On the other part of the question, you always have the ability to create data structures that are mostly empty. Generally, that's a bad idea. So you can say 'well, in the beginning, we don't have any information about the User so we will just leave all the other fields blank.' A better approach is to try and model the phases as if they were part of an FSM. One of the clearest ways to do this in this particular case is to distinguish between Users, Accounts and some other more domain-specific entity, e.g. Subscriber or Customer. Then, I can come and browse using User, sign up and make an Account, then later when you want address and other personal information, become a subscriber. This would also imply inheritance, and you have the added benefit of being able to have a true representation of the population at any time that doesn't require stupid shenanigans like 'SELECT COUNT(*) WHERE _ not null,' etc.

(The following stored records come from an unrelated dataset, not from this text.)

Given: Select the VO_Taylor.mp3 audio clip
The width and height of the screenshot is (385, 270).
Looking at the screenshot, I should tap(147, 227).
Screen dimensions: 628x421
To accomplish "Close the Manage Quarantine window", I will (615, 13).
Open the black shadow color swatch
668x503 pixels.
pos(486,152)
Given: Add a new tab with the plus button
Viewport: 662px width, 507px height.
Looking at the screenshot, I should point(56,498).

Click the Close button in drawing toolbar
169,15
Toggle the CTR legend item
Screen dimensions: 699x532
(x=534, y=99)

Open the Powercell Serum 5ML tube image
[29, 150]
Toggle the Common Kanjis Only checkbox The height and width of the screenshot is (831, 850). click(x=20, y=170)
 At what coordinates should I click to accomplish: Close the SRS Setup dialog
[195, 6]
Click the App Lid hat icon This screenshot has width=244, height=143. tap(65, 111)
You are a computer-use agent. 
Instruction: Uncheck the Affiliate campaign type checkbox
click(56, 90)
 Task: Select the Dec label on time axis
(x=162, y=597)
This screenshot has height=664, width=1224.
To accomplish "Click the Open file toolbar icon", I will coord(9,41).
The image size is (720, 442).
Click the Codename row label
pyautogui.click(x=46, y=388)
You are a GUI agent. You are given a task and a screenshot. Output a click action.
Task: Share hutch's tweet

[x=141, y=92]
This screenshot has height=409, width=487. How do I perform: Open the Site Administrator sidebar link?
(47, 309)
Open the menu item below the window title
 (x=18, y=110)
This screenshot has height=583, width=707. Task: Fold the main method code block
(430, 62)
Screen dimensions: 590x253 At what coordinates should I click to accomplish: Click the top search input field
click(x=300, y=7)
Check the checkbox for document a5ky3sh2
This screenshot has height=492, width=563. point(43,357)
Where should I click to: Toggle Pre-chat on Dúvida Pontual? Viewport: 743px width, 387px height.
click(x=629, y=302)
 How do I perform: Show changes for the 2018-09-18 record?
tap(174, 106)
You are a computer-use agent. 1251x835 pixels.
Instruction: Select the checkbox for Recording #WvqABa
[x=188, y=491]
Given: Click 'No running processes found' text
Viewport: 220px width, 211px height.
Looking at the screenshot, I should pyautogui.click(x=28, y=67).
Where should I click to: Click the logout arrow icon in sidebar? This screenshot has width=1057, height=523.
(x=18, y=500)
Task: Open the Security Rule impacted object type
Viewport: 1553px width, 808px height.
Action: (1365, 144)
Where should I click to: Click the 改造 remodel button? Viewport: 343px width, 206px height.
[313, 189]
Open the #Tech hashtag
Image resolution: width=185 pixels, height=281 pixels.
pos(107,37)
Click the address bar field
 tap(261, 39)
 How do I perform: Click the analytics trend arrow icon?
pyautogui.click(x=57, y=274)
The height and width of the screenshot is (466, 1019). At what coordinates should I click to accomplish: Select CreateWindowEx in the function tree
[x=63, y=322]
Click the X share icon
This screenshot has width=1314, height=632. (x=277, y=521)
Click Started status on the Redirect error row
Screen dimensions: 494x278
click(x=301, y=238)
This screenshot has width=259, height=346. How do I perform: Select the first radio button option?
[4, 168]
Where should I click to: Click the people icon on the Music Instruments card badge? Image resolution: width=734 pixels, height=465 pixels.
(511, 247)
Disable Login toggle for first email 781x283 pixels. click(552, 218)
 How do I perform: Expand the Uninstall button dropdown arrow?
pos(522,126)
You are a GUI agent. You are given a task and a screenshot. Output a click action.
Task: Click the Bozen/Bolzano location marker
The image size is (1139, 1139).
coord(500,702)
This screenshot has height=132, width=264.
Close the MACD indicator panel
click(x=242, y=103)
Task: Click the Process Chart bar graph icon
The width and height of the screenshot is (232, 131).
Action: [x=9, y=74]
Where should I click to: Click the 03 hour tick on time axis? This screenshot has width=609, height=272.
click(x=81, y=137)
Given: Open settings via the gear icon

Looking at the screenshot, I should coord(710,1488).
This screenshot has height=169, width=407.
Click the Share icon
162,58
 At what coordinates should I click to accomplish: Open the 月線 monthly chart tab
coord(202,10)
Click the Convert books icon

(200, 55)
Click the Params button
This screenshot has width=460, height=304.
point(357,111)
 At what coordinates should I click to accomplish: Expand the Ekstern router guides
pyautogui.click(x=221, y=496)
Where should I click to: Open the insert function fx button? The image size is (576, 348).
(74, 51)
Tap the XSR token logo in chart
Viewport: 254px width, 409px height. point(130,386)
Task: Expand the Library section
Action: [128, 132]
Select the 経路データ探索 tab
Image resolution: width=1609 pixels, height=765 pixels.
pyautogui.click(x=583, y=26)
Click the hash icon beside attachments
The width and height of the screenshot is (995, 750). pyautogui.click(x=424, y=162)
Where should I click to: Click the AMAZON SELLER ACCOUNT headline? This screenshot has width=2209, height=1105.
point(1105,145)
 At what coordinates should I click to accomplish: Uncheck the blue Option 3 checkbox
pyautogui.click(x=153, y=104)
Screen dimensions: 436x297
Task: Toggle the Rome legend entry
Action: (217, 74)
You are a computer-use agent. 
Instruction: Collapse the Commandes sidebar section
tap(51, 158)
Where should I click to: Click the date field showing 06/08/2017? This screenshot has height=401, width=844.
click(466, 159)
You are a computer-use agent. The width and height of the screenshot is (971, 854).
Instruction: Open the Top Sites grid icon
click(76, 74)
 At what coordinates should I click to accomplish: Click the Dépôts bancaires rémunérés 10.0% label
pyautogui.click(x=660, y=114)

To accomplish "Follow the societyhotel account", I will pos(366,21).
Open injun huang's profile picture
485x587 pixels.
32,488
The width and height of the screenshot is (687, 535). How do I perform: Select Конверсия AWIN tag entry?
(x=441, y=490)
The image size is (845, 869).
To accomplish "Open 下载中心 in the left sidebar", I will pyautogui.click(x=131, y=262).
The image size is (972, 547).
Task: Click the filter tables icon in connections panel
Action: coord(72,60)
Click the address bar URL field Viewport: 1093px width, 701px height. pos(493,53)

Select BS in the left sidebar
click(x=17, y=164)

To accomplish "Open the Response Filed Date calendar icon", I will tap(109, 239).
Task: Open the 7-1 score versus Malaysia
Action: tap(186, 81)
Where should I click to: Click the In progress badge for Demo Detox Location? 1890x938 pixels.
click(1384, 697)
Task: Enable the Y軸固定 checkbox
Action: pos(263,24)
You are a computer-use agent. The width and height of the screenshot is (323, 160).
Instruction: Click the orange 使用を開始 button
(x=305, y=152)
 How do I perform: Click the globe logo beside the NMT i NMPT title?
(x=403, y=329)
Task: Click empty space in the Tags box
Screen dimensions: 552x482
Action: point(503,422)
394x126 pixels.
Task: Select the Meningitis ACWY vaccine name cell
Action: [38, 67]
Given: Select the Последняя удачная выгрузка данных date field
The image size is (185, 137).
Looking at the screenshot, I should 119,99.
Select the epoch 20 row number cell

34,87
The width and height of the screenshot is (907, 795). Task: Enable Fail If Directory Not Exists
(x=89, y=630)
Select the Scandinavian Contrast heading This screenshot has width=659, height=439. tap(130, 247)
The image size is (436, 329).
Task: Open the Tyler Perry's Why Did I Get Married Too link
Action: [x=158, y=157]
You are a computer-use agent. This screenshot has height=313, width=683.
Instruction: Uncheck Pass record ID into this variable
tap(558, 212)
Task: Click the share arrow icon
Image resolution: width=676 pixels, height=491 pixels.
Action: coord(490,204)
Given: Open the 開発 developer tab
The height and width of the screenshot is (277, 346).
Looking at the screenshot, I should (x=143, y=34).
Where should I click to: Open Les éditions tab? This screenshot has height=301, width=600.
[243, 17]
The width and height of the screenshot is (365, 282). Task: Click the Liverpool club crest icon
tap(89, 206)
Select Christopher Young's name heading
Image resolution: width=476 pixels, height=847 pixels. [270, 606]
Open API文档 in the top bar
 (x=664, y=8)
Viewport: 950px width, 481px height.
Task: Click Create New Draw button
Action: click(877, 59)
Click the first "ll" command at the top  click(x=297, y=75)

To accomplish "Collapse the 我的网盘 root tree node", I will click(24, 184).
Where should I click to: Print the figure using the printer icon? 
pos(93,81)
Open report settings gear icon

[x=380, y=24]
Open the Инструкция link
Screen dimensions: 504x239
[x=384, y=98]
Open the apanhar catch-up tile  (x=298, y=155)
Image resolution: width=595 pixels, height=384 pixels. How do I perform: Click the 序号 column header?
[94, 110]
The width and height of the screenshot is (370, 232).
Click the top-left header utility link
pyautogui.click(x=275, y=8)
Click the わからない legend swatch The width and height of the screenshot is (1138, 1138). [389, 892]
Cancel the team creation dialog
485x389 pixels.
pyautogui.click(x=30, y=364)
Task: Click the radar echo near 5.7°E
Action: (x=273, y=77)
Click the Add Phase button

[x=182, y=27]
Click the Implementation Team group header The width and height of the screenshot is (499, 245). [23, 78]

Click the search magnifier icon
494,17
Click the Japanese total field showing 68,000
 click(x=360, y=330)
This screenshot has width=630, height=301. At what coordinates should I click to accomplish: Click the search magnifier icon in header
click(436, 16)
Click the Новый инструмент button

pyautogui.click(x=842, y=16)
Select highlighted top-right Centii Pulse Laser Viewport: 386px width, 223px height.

Here's a suggestion from my end after weighing pro's and con's on this model. As I think the ideal setup is to have all users be a user entity that belong to a group without differentiating groups from individuals (except of course flag a group contact person and creating a link with a groups table) we came up with the alternative to copy the group contact user details to the group members when they group is created.
This way all entities that actually are a person will get their own table.
Could this be a good idea? Awaiting your comments :)
I've decided to go with a construction where group members are separated from the user pool anyway. The group members eventually have no relation with a user since they don't require access to mutating their personal data, that's what a group contact person is for. Eventually I could add a possibility for groups to have multiple contact persons, even distinguishing persons that are or are not allowed to edit any member data.
That's my answer on this one.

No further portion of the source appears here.